Actually, in Venezuela, they have renamed it “Indigenous Resistance Day”.

Watch this clip from the Canary Effect by the Bastard Fairies, an amazing independent music duo from the Yankton Sioux reservation.

I’m disgusted, appalled, and saddened that this day continues to be celebrated. I know I will NEVER celebrate genocide. And I know that as a feminist, I have a DUTY to cry out against Columbus, and everything he stood for.

Watch this message from NICAN TLACA community who call on us all to do something about it and stop the genocide now.

“Why are you trying to be black when you’re red?”

by Guest Contributor Jessica Yee

The whole “acting black” label isn’t an unheard one in really any community these days, but I’ve always thought it was an interesting one to hear in my own community, from my own people.

Let me give it to you straight and say I already know how much we have in common; Native/Indigenous peoples and Black/people of African descent. While we might have been born here (although the jury is still out on where we all actually came from) y’all were dragged here, and not by your own choice. And you came from a place with a strong Indigenous identity and spiritual centre.

Not to mention of course the number of “Black Indians” there are, who some say represent almost 50% of African Americans today (with Oprah, Rosa Parks, and actress Rosario Dawson on that list). As White historian William Katz who has studied this stuff to death says:

“This story began at the time of Columbus, ranging from North American forests to South American jungles, and the jewel-like islands of the Caribbean. The first freedom paths taken by runaway slaves led to Native American villages. There black men and women found a red hand of friendship and an accepting adoption system and culture.
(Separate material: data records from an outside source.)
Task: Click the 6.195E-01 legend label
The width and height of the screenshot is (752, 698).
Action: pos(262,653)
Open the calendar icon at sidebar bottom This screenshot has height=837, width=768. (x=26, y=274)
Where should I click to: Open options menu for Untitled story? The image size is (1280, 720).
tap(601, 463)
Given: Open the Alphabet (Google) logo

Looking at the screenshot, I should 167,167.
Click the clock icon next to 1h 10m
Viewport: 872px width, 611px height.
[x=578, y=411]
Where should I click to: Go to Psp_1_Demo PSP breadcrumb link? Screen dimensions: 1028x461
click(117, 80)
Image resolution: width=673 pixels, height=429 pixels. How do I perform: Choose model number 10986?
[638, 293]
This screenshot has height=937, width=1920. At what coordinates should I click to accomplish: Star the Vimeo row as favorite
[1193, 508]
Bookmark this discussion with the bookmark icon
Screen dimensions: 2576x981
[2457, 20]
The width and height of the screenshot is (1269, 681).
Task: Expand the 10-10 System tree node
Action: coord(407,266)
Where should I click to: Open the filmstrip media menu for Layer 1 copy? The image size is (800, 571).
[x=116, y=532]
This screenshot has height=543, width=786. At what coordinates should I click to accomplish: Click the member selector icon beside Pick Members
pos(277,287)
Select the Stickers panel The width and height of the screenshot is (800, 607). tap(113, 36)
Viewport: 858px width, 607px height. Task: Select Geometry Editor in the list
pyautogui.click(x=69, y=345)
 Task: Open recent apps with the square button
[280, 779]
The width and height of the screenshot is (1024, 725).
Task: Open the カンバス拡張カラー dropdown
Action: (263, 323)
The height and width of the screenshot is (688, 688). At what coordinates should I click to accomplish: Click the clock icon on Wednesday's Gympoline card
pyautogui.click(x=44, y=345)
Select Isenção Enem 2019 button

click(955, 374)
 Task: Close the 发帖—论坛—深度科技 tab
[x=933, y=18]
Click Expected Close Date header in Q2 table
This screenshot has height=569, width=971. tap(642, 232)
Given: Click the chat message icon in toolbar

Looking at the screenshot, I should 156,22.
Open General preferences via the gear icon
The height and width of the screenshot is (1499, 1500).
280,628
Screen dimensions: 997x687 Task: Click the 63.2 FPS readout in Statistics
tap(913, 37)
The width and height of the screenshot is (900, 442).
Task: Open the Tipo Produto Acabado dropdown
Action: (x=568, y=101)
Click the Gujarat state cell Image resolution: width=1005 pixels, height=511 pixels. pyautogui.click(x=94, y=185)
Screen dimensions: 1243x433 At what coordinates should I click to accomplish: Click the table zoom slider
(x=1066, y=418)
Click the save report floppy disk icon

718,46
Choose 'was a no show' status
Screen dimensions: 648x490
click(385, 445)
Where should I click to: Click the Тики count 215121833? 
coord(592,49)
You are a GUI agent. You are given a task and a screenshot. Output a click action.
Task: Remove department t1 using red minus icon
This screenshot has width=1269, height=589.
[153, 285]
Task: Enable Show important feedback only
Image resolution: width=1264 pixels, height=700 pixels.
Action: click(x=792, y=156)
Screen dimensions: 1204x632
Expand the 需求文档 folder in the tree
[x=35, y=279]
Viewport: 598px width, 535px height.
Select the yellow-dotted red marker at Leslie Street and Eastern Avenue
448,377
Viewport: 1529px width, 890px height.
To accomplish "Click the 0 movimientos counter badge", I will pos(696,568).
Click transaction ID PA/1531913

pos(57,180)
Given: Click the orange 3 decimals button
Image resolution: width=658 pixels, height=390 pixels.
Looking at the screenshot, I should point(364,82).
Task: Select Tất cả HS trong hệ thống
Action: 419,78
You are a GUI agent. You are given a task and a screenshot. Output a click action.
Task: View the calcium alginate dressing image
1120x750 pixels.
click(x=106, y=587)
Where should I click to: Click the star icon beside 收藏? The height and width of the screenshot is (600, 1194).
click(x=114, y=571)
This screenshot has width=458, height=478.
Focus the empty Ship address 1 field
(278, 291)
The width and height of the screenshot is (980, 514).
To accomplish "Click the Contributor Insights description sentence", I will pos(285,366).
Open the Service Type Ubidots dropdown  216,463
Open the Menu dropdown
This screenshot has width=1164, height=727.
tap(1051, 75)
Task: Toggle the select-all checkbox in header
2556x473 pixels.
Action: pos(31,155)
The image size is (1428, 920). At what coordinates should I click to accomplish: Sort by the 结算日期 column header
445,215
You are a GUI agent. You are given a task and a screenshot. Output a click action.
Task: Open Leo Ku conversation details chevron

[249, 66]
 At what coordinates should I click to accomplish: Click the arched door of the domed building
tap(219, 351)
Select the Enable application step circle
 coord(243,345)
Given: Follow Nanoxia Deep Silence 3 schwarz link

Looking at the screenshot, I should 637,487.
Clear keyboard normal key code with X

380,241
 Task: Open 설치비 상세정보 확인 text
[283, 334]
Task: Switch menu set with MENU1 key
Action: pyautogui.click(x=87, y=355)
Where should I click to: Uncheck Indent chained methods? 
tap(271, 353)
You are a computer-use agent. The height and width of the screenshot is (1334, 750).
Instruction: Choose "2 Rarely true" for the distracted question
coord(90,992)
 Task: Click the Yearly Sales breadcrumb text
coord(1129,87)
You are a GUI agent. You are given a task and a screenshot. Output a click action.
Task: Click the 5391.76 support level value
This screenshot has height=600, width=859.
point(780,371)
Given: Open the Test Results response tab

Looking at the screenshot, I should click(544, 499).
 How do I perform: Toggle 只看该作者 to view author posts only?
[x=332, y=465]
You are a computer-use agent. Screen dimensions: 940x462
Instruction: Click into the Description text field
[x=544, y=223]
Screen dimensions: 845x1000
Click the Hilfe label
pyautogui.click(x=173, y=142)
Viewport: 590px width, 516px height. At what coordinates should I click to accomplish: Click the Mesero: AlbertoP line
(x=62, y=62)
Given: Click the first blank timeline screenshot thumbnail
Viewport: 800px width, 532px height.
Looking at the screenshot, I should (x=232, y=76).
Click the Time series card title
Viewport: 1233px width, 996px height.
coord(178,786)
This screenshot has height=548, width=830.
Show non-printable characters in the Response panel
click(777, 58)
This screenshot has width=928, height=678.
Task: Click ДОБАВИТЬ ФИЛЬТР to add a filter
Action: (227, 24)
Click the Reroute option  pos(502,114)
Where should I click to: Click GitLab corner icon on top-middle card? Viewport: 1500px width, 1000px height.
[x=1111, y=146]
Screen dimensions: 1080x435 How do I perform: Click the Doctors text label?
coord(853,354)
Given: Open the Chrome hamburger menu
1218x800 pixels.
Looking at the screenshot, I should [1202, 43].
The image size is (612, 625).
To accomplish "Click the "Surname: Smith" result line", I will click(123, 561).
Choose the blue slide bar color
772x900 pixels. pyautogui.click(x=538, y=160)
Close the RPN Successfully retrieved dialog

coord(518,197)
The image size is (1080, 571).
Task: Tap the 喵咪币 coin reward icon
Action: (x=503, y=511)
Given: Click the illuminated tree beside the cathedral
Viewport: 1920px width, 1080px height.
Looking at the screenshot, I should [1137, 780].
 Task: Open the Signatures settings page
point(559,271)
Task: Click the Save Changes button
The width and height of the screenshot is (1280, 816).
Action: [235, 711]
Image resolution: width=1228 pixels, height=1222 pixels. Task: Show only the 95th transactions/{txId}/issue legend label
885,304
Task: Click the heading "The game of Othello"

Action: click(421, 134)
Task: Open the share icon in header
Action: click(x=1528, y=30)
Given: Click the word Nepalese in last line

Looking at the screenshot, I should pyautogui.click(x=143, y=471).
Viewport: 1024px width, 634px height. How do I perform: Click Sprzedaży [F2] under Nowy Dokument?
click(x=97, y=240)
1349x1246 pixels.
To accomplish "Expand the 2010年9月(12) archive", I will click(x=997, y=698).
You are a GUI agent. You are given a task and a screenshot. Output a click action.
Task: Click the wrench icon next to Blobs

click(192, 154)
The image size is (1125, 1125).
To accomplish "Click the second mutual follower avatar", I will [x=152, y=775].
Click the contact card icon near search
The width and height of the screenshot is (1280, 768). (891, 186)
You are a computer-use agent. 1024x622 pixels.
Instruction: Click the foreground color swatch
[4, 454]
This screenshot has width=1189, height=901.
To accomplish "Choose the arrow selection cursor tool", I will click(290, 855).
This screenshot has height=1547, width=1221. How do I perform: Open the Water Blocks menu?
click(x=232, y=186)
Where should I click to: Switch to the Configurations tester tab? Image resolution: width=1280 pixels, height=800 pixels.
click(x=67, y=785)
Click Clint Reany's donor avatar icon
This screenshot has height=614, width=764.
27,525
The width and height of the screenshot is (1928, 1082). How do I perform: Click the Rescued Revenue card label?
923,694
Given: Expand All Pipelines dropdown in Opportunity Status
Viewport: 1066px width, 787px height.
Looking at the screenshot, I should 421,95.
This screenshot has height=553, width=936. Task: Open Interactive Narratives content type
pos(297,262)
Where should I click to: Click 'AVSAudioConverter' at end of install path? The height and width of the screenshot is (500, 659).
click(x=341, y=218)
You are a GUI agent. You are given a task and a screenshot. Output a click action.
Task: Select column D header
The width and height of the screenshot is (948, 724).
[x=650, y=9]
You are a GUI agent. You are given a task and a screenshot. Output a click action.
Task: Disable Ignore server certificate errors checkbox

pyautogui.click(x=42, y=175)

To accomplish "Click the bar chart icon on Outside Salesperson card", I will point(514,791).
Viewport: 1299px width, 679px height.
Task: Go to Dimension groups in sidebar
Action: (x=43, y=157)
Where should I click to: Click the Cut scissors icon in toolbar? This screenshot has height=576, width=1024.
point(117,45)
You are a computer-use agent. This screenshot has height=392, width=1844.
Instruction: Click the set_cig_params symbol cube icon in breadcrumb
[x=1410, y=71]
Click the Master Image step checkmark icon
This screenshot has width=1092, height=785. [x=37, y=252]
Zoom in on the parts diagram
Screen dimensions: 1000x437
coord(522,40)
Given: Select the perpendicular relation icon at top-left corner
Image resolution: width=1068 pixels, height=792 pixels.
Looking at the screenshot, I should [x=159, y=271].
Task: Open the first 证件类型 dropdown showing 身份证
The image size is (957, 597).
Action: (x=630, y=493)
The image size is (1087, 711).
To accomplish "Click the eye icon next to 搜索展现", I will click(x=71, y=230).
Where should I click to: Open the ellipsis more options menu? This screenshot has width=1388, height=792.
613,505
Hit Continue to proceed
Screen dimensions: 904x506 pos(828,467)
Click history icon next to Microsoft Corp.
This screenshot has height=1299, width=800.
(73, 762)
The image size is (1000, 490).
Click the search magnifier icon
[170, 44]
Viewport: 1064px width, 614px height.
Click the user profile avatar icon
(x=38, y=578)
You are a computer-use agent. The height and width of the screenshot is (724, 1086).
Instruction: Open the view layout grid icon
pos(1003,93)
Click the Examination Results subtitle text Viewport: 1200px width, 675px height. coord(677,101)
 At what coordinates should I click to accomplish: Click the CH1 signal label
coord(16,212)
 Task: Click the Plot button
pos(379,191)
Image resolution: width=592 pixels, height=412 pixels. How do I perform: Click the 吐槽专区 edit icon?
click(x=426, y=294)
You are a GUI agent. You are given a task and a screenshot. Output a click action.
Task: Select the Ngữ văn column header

The sturdy offspring of Black-Indian marriages shaped the early days of the fur trade, added a new dimension to frontier diplomacy, and made a daring contribution to the fight for American liberty”.

The story also included some Native Americans owning slaves, namely in the Cherokee, Choctaw, Chickasaw, Creek and Seminole nations. There were also many nations who as Katz says, adopted people in, helped slaves escape, or assisted organizing various revolts. It’s a long, complicated history to go through, but I do know today that the Descendants of Freedmen are still trying to acquire legal recognition in the Cherokee Nation.

In a perfect world, we would understand this and all work as allies for our common struggles of self-determination and autonomy to live as our authentic selves in this still oppressively bigoted society. We would celebrate our rich heritages in peaceful solidarity, while together honouring the ancestors who lived so courageously to give us those few bits of raw culture we cling on to today.

Alas, that world isn’t part of the real world and what’s happening is rather shameful. In light of hip-hop culture or acting what some might perceive as just plain “cool”, the label you are automatically given if you partake in any of this is of course “black” with all of its stereotypical negative connotation. And every time I hear someone from my community say that, whether it’s because they are criticizing Native rappers or don’t understand why so many Native youth identify with Black culture, it makes me wonder how much they don’t know or just don’t remember where we’ve all come from, or even how we got here.

I thought the colonizers were the ones who told us what we could or could not be.